樹脂基板の線膨張係数を低減するため、従来から樹脂とガラス繊維を織り込んだガラスクロスとの複合化が種々行われている。(例えば、特許文献1参照)しかし、ガラスクロスを使用した樹脂との複合体組成物は表面の凹凸が大きく、特に液晶用表示素子や有機EL表示素子用の表示素子基板、カラーフィルター基板、太陽電池用基板などの分野においては、表面平滑性が良好な複合体組成物が求められている。
【0003】
複合体組成物の表面の平滑性を向上させるためにはガラス繊維を織り込まない状態で樹脂と複合体組成物を形成することが重要である。ガラス繊維を織り込まないガラス繊維シートは表面の凹凸が少ないため、これと樹脂との複合体組成物もまた表面の平滑性が優れている。しかし、ガラス繊維を織り込まないガラス繊維シートは取り扱いが非常に困難であるという問題があった。
【0004】
【特許文献1】
特開平05−064857号公報
【0005】
【発明が解決しようとする課題】
本発明は、取り扱いが容易な中央部を織り込まないガラス繊維シートを提供すること、更にそのガラス繊維シートを用い、線膨張係数が小さく、表示素子用基板に応用が可能な表面平滑性が良好な複合体組成物を提供することを目的とする。
【0006】
【課題を解決するための手段】
すなわち本発明は、
(1) 同一方向に並ぶガラス繊維の縦糸が近接又は隣接して敷き整えられたシート状の縦糸層と前記縦糸層の繊維軸方向と直交する方向にガラス繊維の横糸が近接又は隣接して敷き整えられたシート状の横糸層とが積層されている長尺ガラス繊維シートであって、両端部だけをクロス状に織りこみ、中央部は織り込まないことを特徴とする長尺ガラス繊維シート。

### 小問 A:
本文について、次の問いに答えなさい。
(i) ガラスクロスを使用した樹脂との複合体組成物には、表面にどのような問題があるか。
(ii) ガラス繊維を織り込まないガラス繊維シートには、どのような問題があったか。
(iii) (1)の長尺ガラス繊維シートでは、どの部分だけをクロス状に織り込むか。
### 小問 B:
本文によれば、ガラス繊維を織り込まないガラス繊維シートと樹脂との複合体組成物は、なぜ表面の平滑性が優れているのか。1～3文で説明しなさい。

(記録データ)
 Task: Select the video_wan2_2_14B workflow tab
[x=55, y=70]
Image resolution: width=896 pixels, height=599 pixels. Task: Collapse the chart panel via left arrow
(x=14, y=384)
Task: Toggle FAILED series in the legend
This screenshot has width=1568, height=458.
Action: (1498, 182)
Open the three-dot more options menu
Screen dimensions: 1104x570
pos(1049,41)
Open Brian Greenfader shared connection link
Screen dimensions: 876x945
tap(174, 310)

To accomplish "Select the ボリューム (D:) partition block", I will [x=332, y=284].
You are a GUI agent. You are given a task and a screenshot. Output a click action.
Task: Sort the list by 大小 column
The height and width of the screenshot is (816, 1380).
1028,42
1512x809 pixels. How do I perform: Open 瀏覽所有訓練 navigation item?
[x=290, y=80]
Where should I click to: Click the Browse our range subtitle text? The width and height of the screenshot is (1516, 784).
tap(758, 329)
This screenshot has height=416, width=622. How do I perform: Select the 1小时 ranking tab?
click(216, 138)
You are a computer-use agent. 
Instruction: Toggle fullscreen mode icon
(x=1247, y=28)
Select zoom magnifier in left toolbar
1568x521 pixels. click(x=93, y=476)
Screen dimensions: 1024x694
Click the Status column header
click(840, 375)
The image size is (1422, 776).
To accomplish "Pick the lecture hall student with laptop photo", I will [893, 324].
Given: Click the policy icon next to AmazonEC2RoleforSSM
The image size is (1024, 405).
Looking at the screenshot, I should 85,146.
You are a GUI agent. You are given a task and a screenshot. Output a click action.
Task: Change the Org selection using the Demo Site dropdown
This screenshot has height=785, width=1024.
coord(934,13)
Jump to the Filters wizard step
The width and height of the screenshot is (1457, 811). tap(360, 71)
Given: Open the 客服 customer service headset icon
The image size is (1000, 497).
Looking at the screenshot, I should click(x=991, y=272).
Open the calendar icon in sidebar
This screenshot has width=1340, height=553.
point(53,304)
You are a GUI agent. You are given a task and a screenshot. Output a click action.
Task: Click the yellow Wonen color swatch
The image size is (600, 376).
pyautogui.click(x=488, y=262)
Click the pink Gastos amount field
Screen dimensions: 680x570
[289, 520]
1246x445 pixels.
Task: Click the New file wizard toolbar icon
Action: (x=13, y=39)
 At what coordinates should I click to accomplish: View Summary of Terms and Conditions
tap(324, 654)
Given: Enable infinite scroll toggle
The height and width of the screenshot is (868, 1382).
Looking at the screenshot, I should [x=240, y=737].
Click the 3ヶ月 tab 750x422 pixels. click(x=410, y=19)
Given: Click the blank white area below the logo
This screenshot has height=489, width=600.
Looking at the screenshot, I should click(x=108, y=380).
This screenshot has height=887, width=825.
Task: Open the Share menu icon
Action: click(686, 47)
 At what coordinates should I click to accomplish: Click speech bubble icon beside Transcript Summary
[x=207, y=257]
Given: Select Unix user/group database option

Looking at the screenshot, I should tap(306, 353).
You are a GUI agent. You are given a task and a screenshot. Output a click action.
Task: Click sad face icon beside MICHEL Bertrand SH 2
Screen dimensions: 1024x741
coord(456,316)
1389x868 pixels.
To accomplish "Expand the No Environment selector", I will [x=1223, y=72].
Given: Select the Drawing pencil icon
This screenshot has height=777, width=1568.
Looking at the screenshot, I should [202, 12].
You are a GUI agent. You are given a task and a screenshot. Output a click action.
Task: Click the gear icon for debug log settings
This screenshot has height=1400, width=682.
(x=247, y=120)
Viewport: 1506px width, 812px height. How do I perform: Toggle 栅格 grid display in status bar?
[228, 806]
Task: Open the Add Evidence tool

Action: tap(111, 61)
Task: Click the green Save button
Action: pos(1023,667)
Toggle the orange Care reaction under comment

### 模範解答 A:
(i) 表面の凹凸が大きい。
(ii) 取り扱いが非常に困難である。
(iii) 両端部だけ（中央部は織り込まない）。

### 模範解答 B:
ガラス繊維を織り込まないガラス繊維シートは、表面の凹凸が少ない。そのため、このシートと樹脂との複合体組成物も、表面の平滑性が優れている。